The firm of H. W. Derby & Co. acted as a jobbing outlet "for such large eastern houses as Harpers and Appleton", operated the largest and most elaborate bookstore in the West, and was well known in the Ohio Valley. H. W. Derby had an extensive publishing business of law books, medical books, and "miscellaneous" publications, "his law book line being unrivaled in the West" and his works of history, biography, and travels, "received a new impetus with the passage of the act establishing the Ohio School Library in 1853." This law, "which Derby had zealously promoted, provided a tax for the support of libraries in school districts throughout the state, and the books for these collections were largely supplied by Derby from the publications of Harpers (who in 1839 had secured a monopoly to supply the New York School District libraries), Appleton, Derby & Jackson, and his own house."

Architect John R. Hamilton's firm Hamilton & Rankin had designed the previous H. W. Derby Building, "Derby's Building" at the southwest corner of Third and Walnut (razed).

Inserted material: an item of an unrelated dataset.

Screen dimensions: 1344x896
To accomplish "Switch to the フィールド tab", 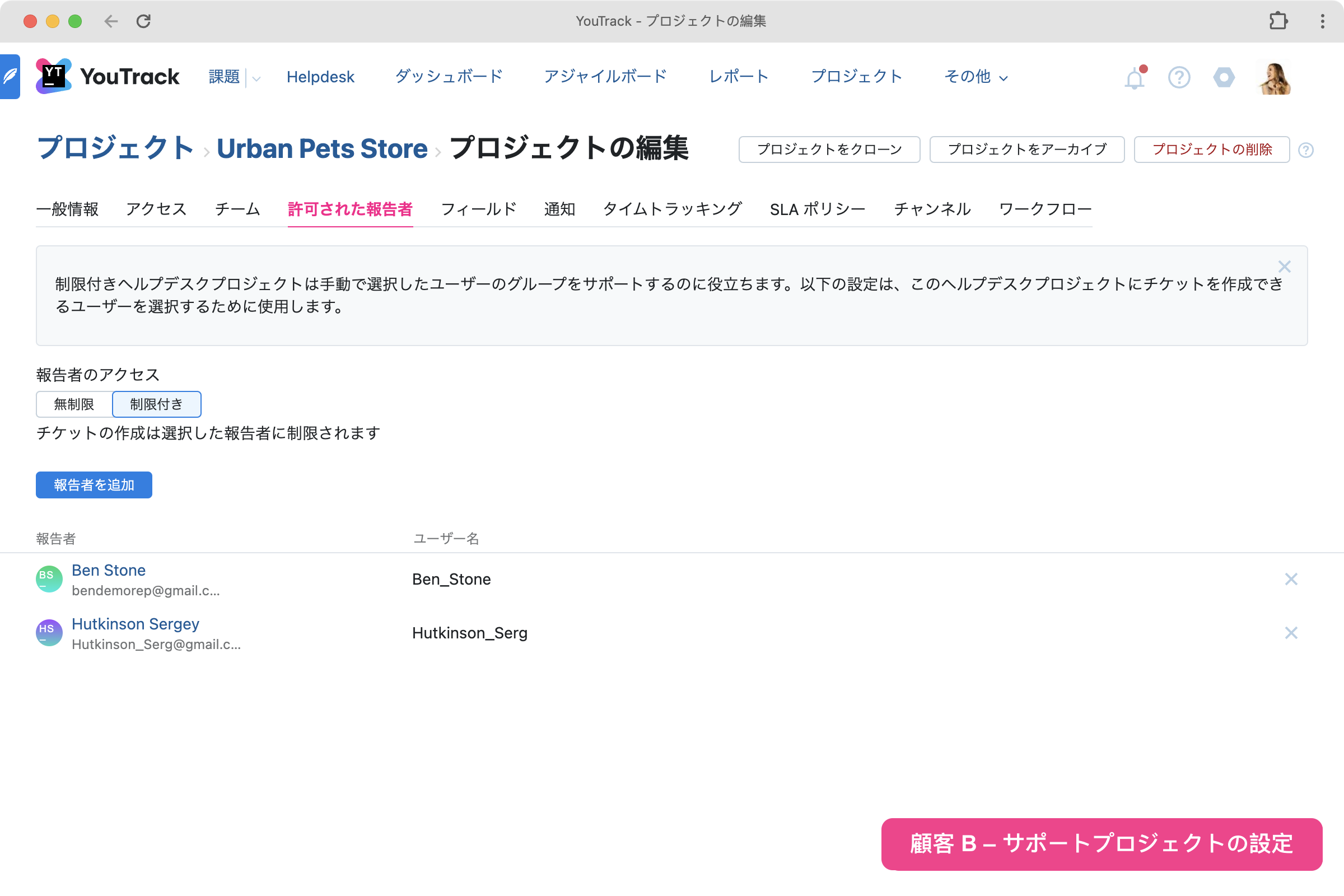I will click(x=478, y=209).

H. W. Derby opened a New York gallery, the Institute of Fine Arts, at 625 Broadway, but "it is likely that this enterprise was a casualty of war" because a few years later he was exhibiting foreign paintings around the country "one of which, Dubufe's "Prodigal Son," burned in Smith & Nixon's hall in Cincinnati. In the late 1870s, he returned to Columbus, Ohio and then, after a few years, moved on to Cincinnati, where he erected an impressive business block, the Derby Building, which later burned down."